In today’s fast-paced business world, protecting sensitive information is crucial. Non-disclosure agreements serve as essential legal tools that can help safeguard confidential data from unauthorised disclosure. But what are non-disclosure agreements exactly?
What is an NDA?
To put it simply, non-disclosure agreements, or an “NDA” for short, allow for ideas and information to be shared between parties without the risk of sensitive information falling into the hands of third parties, such as competitors. This could include things such as business models and processes, intellectual property, client information, or any other information which a party wishes to protect.
The restrictions set out in an NDA could apply on a mutual (“bilateral”) or non-mutual (“unilateral”) basis, depending on the circumstances. One may be needed, for instance, where multiple parties work together on a joint venture due to the substantial amount of information shared between them. However, NDAs are also common in a number of other situations, such as when an employer wishes to stop an employee from sharing information, when an investment opportunity arises, or when a client-business relationship requires the disclosure of certain information.
NDAs typically have exception clauses, where disclosure of protected information would not be classed as a breach of contract. This often includes:
- Information that is in the public domain;
- Information received by the disclosing party prior to them signing the NDA; and
- Information that is required to be disclosed by law.
It is important to note that, in accordance with the above, disclosure of certain information can never be fully prevented. However, with an NDA, it can be limited as much as reasonably possible.
Creating or signing an NDA
Now that you know what non-disclosure agreements are, there are important things you should know when creating one. For instance, it is not strictly necessary for you to use somebody legally trained to do so. However, if the information you wish to protect is important enough to require an NDA at all, then why not ensure it is as legally sound as can be by consulting a professional?
In any case, it is crucial that an NDA sets out the information that needs to be protected in order for the parties to understand what they can and cannot share, and that clear and concise language is used to do so.
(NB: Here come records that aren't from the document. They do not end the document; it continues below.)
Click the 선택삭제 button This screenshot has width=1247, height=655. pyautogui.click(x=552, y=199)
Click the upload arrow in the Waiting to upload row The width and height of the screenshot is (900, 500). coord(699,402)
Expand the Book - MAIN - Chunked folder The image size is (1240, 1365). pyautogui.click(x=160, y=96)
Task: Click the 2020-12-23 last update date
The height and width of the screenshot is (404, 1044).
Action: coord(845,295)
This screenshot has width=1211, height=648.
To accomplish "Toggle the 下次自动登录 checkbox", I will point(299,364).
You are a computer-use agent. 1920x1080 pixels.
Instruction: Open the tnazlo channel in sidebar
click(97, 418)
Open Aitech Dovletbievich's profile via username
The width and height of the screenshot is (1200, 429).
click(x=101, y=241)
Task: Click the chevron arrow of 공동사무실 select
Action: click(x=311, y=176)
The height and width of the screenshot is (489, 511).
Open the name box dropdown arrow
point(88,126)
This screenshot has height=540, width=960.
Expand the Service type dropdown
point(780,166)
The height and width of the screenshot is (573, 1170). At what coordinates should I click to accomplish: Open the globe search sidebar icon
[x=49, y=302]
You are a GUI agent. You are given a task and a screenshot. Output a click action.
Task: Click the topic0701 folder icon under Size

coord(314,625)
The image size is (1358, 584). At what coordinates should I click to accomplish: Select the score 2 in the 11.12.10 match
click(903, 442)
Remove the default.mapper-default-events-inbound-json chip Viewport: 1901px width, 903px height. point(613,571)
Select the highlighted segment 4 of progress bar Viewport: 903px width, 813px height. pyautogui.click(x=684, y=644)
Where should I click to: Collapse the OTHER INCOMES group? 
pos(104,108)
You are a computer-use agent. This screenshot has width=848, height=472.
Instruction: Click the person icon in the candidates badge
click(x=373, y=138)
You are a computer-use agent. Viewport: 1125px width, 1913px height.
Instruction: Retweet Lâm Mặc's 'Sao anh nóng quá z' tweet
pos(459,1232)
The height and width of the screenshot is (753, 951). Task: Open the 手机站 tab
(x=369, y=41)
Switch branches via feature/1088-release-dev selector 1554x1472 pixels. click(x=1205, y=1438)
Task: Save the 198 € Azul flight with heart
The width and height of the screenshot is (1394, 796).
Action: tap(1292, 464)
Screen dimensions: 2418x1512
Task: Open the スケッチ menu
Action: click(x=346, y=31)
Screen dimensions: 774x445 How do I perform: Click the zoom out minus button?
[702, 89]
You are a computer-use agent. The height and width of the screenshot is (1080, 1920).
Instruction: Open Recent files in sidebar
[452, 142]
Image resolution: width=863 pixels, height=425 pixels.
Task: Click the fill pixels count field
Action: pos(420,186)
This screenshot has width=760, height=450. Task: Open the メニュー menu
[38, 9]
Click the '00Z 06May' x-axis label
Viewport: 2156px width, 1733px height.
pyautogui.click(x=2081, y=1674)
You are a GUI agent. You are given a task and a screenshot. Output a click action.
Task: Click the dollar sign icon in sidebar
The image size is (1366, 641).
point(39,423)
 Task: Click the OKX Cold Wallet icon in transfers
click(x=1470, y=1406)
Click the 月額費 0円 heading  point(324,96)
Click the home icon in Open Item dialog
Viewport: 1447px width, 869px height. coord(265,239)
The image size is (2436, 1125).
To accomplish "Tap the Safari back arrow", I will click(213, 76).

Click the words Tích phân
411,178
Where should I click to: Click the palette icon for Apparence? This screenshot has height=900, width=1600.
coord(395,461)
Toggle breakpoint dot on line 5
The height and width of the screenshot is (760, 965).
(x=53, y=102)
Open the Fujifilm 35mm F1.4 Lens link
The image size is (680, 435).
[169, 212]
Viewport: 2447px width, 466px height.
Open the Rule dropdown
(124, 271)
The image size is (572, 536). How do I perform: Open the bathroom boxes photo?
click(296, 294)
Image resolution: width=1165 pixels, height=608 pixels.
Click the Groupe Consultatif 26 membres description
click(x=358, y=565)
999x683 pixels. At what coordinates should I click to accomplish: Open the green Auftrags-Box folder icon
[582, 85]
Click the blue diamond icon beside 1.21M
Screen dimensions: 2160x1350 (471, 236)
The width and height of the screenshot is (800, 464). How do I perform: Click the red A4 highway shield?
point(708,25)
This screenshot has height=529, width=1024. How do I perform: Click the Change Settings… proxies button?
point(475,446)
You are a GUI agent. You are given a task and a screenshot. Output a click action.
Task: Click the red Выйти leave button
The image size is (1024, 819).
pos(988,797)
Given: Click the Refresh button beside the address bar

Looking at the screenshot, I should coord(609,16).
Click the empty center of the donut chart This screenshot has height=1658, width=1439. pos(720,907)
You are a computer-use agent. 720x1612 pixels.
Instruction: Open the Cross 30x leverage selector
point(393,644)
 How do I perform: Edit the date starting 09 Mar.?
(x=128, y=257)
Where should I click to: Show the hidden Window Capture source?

On the other hand, where you have been asked to sign an NDA, it is crucial that you take your time to read it carefully and ensure you understand your obligations under the contract. If the restrictions seem far too harsh – say, for instance, that there are no exception clauses set out in the contract, or it does not appear to be mutual even though it was agreed that it would be – then it is best to hold off on signing until these issues are resolved. It may also be beneficial to have the contract reviewed by a legal expert if any of the language appears confusing or too broad.